Everyday stressors are an opportunity for self-kindness.
Our stress system is set up like a teeter-toter: It only slants one direction at a time. The energy of our thoughts will either pull us toward fear and constriction OR toward rest and expansion.
When we perceive any threat, even something as small as self-doubt, our bodies respond with tension and our brain activity tips toward the stress center in the mid-brain. Our energy goes toward the primal activity of safety, even if the attack is simply, “Am I good enough?” or “Will they be mad at me?”
This holds us back. It is filled with mental chatter and uncertainty.

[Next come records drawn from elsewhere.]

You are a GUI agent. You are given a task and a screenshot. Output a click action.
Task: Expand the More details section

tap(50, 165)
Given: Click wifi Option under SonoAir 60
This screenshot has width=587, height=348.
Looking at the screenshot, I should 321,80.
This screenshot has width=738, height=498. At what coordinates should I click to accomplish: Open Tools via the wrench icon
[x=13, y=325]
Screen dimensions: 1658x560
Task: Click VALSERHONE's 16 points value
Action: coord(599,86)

To tilt the neural teeter-toter in the opposite direction, shift your attention to notice the present moment. This moves energy toward the part of the brain that can help you observe and soothe yourself, calming your fears and putting you in a more receptive state. The neurons in the pre-frontal cortex start firing making it possible to act on what is truly important to you.
You may want to stop everything but you don’t have to. Just be where you are, feel your body, and look around the room. Little by little, let go of your thoughts and tension. You don’t need them. They don’t help you.
Name what is happening. “Oh, I got caught up worrying about making that deadline.” Or, “I think I shouldn’t have said that thing/acted that way/eaten that donut and now I am scared/ashamed/mad.” Perhaps add a big “Thank you” for the awareness, for your ability to see what is happening and your willingness to address it. You caught your stress system at work trying to protect you. How cool is that? Take charge and let your stress system know…”There really isn’t any danger and so you can rest easy my dear.”
Put your hand on your heart or at your sternum and gently tap or, if you prefer, wrap your arms criss-cross around yourself for a little squeeze. Still in the moment, allow this physical touch to soak in. A kind word or two directed to yourself earn extra credit. Something to acknowledge how you mean well or try hard. Give yourself the same kind support you would a person you deeply care about.
Finally, remember this is how we are made. We all struggle. You are not alone in your challenges, ever. Allow yourself to be a beautiful “perfectly-imperfect” human just like the rest of us.